• _What you need to do_:
Please transcribe only the lines that run from the line bearing "Given: Open the User breadcrumb dropdown" to the end of the entries, keeping both end lines. Skip the pictures.

• _Information given_:

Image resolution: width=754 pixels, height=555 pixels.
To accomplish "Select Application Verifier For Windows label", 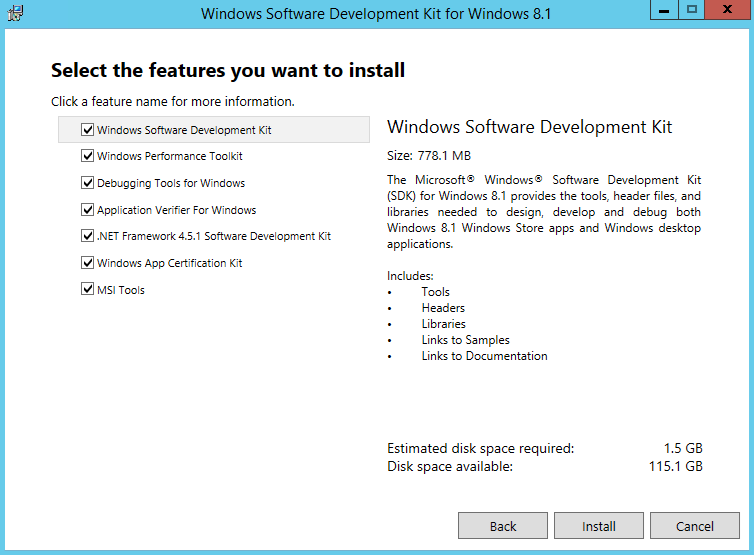I will click(x=176, y=210).
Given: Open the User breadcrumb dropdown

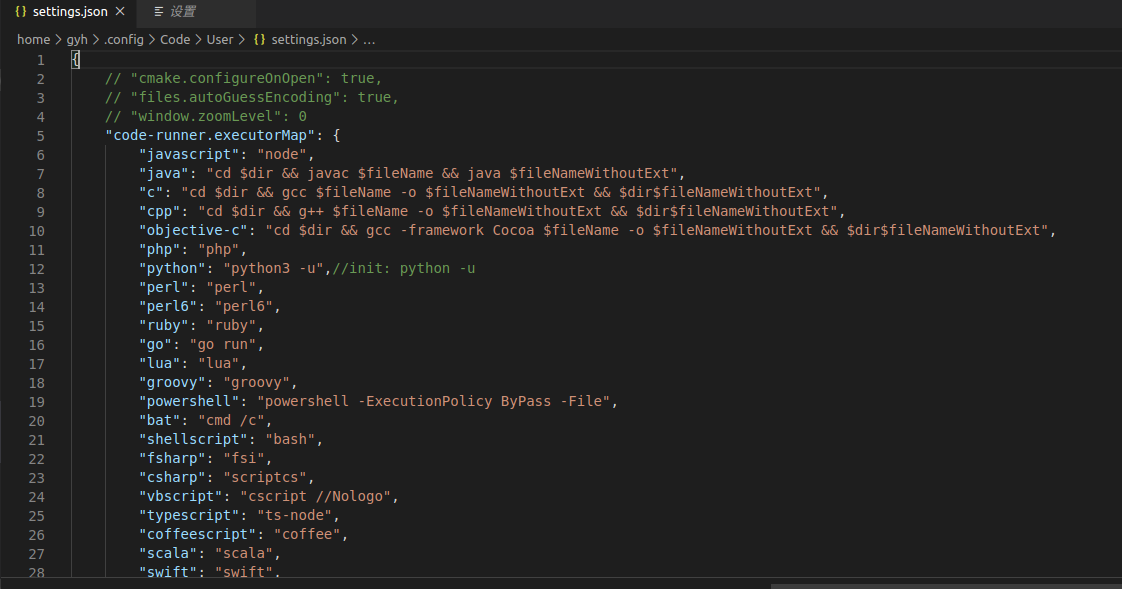Looking at the screenshot, I should click(220, 39).
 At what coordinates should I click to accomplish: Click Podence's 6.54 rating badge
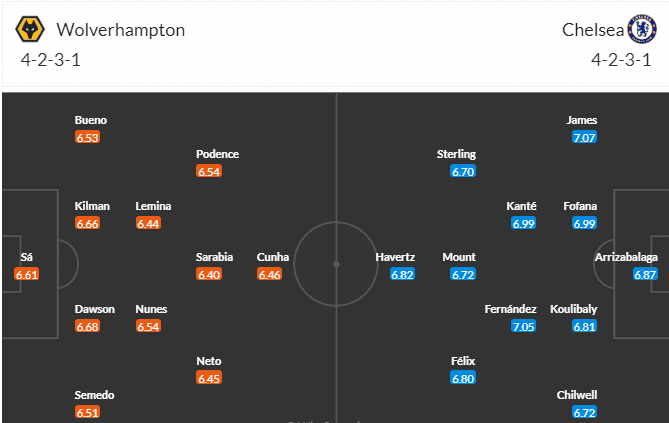point(209,171)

• _Your solution_:
Given: Open the User breadcrumb dropdown

Looking at the screenshot, I should click(220, 39).
 At what coordinates should I click to accomplish: Click Podence's 6.54 rating badge
point(209,171)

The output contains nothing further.